In this handout photograph obtained courtesy of NASA, VP of Research and Development of Intuitive Machines, Tim Crain (second right) speaks with NASA Associate Administrator, Science Mission Directorate, Thomas Zurbuchen (2nd-L) about their lunar lander, Friday, May 31, 2019 at Goddard Space Flight Center in Maryland. (NASA/AFP/Aubrey Gemignani)
The US space agency NASA published a voluminous report on Monday outlining the scientific priorities for the Artemis III astronauts it intends to send to the Moon in 2024.
One of the goals will be to bring back a total of 85 kilograms of lunar samples, both from the surface and sub-surface, more than the average 64 kilograms brought back by Apollo mission members between 1969 and 1972.
"The Moon holds vast scientific potential and astronauts are going to help us enable that science," said Thomas Zurbuchen, associate administrator for NASA's Science Mission Directorate.
"This report helps outline a path forward toward the compelling science we can now contemplate doing on the lunar surface in conjunction with human explorers," Zurbuchen said.
The Artemis I mission, scheduled to take place before the end of 2021, will involve a test of the Space Launch System and an unmanned Orion spacecraft.
Artemis II will see a crewed test flight sent into orbit in 2023 but will not involve an actual landing on the Moon.
Artemis III is to send astronauts, including the first woman, to the Moon in 2024.
In the 188-page report, NASA set seven scientific objectives for the Artemis III mission including understanding planetary processes.
The astronauts will only have a maximum of six and a half days on the Moon and the report provides a resource for mission planners who will be developing their surface activities.

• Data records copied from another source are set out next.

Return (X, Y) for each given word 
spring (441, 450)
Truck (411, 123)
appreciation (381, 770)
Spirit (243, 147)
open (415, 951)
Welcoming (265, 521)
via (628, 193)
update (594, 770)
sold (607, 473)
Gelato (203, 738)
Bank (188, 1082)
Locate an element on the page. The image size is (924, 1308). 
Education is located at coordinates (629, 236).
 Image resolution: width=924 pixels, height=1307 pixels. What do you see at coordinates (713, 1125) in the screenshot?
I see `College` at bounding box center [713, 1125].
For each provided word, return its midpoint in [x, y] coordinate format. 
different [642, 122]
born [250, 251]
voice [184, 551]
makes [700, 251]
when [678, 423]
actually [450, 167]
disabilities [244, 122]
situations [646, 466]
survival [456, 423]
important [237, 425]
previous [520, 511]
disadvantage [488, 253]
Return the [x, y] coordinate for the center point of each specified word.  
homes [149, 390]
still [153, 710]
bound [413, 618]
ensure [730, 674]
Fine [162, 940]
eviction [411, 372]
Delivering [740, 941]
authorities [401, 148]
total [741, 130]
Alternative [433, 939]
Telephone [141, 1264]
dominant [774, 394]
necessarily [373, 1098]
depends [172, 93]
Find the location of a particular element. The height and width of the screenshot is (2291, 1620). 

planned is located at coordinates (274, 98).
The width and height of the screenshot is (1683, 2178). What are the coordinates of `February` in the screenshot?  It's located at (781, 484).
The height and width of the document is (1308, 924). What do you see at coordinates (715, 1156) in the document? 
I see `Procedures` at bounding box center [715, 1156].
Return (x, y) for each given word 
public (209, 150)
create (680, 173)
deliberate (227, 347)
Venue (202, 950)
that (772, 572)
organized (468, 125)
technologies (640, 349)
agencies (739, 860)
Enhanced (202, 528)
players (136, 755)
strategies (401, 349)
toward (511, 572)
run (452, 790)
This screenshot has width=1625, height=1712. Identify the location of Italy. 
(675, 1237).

Among the recommendations from the experts is establishing a real-time data and video link to a science support team on the ground which can back up the astronauts.
They also suggested the development of lighter scientific instruments which are capable of carrying out more than one investigation or measurement.
In addition, they said NASA should consider pre-positioning science assets in the vicinity of the Artemis III landing site.
"This could consist of an inert cache of tools/instruments to be accessed by crew upon arrival, and/or one or more instrumented landers or rovers for environmental monitoring," they said.
NASA's eventual goal is to establish an Artemis Base Camp on the Moon before the end of the decade, an ambitious plan that would require tens of billions of dollar of funding and the green light from President-elect Joe Biden and Congress.